◆ What the task requires ◆
Output the span of lines from the one that contains "Click the Blender logo icon" through the end of the records, inclusive, exactly as written and free of pictures.
++++++++
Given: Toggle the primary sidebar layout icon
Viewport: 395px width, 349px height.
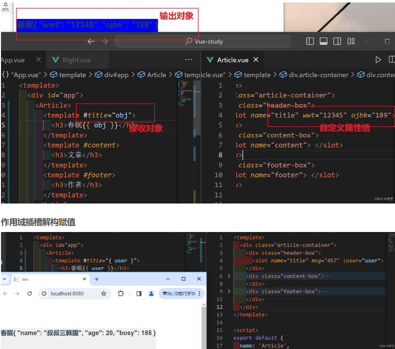Looking at the screenshot, I should pos(310,42).
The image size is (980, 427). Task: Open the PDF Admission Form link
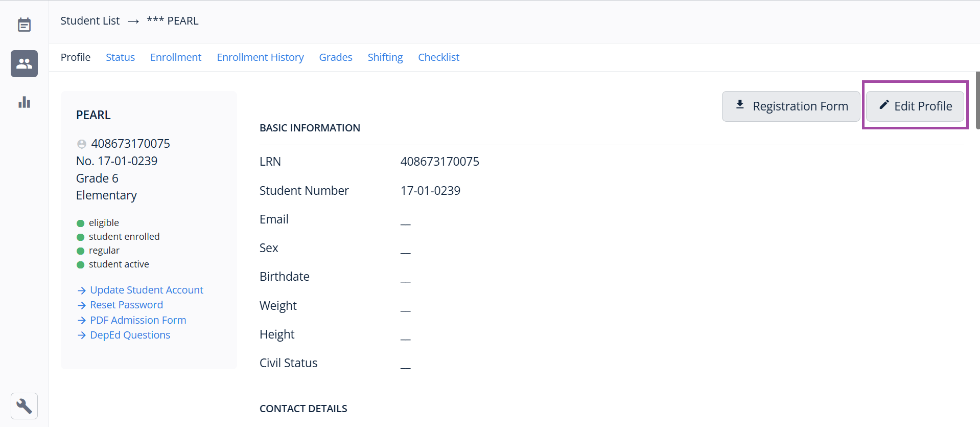coord(138,320)
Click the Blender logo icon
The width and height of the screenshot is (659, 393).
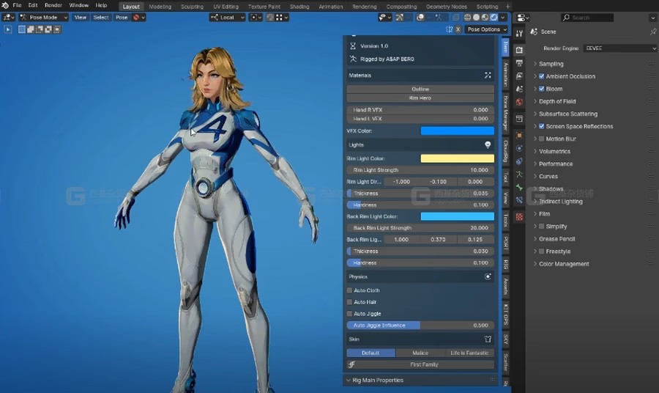(5, 6)
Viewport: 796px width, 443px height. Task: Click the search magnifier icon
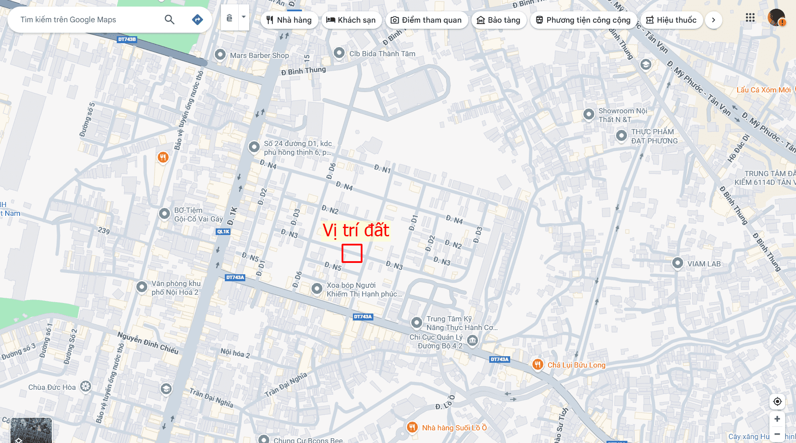click(169, 20)

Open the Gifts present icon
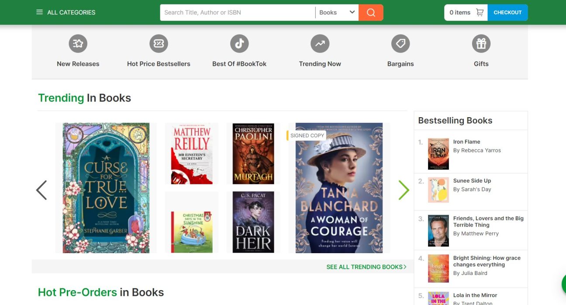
++++++++
◆ Solved exercise ◆
Click the Blender logo icon
The width and height of the screenshot is (659, 393).
(5, 6)
Viewport: 796px width, 443px height. Task: Click the search magnifier icon
click(169, 20)

Open the Gifts present icon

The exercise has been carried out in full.